(Stored items from a collection)
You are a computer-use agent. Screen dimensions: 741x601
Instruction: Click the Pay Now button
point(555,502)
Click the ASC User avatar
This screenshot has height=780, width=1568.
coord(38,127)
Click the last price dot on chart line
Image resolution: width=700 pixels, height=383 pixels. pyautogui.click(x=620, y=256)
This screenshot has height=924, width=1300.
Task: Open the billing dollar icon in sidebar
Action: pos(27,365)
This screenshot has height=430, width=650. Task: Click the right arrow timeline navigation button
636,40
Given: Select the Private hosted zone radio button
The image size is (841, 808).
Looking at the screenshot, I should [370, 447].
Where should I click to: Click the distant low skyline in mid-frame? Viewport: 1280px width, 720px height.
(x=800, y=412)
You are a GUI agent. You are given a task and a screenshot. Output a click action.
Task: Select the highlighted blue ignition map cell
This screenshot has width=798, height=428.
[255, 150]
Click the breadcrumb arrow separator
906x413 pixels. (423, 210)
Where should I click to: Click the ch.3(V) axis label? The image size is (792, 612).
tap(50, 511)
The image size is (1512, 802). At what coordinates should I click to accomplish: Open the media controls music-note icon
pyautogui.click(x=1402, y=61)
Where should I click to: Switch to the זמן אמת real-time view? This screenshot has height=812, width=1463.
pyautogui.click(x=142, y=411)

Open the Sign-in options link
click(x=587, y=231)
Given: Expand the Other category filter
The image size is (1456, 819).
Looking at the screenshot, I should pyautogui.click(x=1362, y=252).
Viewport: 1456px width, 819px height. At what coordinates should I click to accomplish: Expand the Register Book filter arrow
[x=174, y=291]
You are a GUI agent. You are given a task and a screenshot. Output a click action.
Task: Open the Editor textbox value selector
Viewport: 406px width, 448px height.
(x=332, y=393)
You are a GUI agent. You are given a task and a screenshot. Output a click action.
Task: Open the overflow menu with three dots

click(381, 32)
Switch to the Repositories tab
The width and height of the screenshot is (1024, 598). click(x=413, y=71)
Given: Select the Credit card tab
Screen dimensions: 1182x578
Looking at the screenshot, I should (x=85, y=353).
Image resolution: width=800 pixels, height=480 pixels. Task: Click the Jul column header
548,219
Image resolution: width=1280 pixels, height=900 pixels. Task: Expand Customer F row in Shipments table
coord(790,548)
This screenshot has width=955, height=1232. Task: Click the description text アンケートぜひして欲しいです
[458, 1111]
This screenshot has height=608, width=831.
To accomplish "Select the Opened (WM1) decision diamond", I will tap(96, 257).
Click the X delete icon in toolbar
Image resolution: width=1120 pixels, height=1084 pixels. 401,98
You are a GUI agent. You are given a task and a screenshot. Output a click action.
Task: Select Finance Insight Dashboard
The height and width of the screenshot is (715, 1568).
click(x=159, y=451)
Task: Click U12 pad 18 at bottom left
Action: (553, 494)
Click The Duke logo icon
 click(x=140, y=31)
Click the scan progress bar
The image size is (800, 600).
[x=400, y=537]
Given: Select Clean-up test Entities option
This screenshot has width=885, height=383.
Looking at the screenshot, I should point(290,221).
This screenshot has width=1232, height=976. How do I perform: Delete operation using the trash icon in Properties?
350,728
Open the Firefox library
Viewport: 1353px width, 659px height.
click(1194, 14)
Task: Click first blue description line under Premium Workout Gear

Exercise brief: The answer must be every line from the records above that contains the word "blue", copied in full.

Exercise response:
Task: Select the highlighted blue ignition map cell
Task: Click first blue description line under Premium Workout Gear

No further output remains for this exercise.